No-fee promise comes into canyon debate
SPEARFISH (AP) — An 11-year-old promise by a former South Dakota official to never charge the public a fee for access to some parts of Spearfish Canyon is up for debate during discussion of a proposal to turn the canyon into a state park.
Former state Department of Game, Fish and Parks Secretary John Cooper originally made the promise in a 48-page-long document in 2006. He promised not to charge fees in areas including Roughlock Falls, Savoy Pond and 300 acres at the canyon mouth. Those areas were obtained from mining companies in order to restore them from damage caused by gold mining, the Rapid City Journal reported.
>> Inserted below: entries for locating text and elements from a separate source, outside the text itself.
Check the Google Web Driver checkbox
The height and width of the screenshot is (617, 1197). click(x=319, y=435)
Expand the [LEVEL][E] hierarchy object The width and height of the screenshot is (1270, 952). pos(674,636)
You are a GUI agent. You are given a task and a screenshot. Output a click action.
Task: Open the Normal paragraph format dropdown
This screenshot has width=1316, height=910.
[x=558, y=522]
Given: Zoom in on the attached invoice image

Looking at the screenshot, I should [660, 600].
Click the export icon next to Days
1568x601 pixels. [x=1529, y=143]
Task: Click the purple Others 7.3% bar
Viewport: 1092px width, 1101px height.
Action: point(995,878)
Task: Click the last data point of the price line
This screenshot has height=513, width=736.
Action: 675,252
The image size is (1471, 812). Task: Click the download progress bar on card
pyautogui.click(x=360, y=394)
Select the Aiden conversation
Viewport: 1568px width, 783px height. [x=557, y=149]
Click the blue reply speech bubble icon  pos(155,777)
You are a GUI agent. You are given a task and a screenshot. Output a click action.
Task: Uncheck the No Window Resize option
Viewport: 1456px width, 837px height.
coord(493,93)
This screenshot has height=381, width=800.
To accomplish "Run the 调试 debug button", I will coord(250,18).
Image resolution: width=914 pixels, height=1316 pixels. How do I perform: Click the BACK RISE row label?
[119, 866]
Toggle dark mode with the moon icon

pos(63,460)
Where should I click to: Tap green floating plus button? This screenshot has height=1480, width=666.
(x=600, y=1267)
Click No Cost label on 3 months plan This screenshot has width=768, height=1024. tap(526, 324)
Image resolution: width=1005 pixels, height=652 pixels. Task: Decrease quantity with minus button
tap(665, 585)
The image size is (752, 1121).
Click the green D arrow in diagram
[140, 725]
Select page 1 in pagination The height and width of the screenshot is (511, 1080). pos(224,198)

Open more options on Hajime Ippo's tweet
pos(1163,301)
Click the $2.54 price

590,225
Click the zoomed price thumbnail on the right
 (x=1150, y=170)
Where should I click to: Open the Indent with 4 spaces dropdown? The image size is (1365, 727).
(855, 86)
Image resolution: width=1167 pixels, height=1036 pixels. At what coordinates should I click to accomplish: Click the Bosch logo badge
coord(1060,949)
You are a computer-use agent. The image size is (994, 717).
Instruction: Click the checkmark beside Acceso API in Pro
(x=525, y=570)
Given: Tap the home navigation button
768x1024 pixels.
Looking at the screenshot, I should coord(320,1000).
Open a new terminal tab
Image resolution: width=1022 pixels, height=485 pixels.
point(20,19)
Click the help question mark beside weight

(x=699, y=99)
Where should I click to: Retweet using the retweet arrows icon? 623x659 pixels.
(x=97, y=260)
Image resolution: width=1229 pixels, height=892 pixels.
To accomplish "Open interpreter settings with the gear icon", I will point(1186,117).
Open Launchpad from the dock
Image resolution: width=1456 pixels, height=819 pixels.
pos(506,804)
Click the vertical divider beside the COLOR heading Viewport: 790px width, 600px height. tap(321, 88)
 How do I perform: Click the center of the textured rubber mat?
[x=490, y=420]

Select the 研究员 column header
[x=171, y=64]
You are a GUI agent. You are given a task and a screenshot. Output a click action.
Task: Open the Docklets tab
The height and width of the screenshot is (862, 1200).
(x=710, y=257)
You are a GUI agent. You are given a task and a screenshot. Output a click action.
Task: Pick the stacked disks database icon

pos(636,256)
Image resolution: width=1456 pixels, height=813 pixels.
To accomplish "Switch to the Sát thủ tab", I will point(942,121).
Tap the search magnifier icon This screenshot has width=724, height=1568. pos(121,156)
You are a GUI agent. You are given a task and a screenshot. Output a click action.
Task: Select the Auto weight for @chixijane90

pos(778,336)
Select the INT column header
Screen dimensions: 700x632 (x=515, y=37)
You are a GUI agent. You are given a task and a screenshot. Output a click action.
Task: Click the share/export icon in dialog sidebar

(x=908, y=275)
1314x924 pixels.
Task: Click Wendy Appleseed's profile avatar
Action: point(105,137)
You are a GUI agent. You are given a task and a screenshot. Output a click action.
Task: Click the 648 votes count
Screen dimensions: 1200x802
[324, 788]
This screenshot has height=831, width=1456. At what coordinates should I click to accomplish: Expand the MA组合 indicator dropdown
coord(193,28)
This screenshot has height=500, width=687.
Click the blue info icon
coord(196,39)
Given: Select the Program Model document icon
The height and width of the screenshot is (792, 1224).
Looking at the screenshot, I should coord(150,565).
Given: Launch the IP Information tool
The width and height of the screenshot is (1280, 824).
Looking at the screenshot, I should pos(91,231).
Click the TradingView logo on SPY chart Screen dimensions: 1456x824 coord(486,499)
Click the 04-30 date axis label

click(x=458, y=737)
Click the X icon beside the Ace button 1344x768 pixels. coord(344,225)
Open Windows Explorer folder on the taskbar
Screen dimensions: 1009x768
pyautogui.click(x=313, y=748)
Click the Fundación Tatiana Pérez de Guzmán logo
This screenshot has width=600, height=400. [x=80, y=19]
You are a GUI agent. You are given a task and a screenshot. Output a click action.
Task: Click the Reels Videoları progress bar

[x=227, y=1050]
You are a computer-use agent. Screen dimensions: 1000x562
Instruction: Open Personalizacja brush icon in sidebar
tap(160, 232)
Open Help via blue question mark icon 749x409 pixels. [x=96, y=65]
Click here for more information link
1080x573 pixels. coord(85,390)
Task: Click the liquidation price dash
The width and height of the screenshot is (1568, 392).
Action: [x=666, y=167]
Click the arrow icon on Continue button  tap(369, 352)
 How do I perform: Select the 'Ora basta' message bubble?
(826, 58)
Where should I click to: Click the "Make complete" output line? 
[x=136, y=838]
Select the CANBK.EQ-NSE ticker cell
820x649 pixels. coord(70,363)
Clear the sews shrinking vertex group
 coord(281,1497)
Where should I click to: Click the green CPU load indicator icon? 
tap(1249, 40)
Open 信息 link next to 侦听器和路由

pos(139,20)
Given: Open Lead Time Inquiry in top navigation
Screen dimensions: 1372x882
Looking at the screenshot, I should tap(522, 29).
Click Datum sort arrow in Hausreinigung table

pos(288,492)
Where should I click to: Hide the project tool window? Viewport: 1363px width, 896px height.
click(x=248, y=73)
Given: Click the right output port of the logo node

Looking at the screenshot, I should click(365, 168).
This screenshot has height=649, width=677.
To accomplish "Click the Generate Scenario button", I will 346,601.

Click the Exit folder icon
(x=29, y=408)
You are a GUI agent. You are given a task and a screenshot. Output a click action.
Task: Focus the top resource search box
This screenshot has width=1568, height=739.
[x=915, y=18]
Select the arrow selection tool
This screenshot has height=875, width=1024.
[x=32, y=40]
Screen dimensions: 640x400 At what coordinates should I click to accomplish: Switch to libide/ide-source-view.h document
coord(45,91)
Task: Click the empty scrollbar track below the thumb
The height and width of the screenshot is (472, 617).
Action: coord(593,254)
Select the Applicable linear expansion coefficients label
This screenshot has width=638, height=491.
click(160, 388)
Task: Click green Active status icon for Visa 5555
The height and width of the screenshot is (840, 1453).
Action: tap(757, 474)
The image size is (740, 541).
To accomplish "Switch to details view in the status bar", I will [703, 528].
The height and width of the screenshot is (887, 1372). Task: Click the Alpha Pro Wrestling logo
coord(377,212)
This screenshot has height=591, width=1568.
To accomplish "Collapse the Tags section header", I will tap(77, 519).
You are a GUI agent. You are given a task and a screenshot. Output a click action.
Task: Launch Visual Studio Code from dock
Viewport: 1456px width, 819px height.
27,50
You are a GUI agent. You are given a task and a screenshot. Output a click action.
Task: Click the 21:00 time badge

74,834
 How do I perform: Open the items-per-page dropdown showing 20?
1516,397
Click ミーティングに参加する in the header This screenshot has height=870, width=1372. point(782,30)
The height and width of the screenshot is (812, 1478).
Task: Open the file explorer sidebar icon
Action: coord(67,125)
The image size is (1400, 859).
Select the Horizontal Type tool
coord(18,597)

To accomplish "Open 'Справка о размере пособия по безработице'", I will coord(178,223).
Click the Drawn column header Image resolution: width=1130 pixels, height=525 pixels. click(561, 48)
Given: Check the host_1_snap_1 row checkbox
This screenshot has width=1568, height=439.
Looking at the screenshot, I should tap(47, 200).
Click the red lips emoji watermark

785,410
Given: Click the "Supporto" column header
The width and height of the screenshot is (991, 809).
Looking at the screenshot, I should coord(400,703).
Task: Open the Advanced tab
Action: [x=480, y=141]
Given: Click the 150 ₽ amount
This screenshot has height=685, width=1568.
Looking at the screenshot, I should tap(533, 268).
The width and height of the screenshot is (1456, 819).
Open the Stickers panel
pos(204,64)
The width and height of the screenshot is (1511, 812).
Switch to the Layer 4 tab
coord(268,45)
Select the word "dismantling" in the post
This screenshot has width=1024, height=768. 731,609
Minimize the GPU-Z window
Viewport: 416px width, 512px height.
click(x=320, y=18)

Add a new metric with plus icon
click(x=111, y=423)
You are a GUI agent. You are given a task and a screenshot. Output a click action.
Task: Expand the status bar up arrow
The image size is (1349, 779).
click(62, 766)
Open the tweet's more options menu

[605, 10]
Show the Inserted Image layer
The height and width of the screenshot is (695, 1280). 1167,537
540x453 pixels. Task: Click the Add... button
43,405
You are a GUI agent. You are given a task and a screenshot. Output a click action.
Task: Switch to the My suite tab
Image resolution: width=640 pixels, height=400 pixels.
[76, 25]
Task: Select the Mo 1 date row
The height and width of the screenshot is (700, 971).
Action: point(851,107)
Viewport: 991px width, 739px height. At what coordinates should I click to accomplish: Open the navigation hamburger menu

Gov. Dennis Daugaard plans to now create a 1,600-acre state park that includes those areas in the canyon, concerning critics in terms of fees. Former state legislator Jerry Apa wrote in a Jan. 1 op-ed that the state park and entrance fee would violate the earlier promises.
"In terms of bureaucratic life, the ink isn't even dry on this document and GF&P is trying to circumvent the intent of the agreement between Homestake and GF&P," Apa said.
Current Game, Fish and Parks Secretary Kelly Hepler said no fees will be imposed to drive through the canyon, but other potential fees are being discussed as part of the initiative. Hepler said some user fees will be necessary to operate the park because annual interest from the fund established in 2006 amounts to only $6,000, while the cost to main visitor infrastructure at Roughlock Falls and Savoy Pond is about $34,000 a year.
Other examples of fees Hepler said might be imposed include camping fees and special event fees.
"There are multiple ways you can do that, and it would be irresponsible for us to say at this point that we know exactly what this is going to look like, because we don't," he said.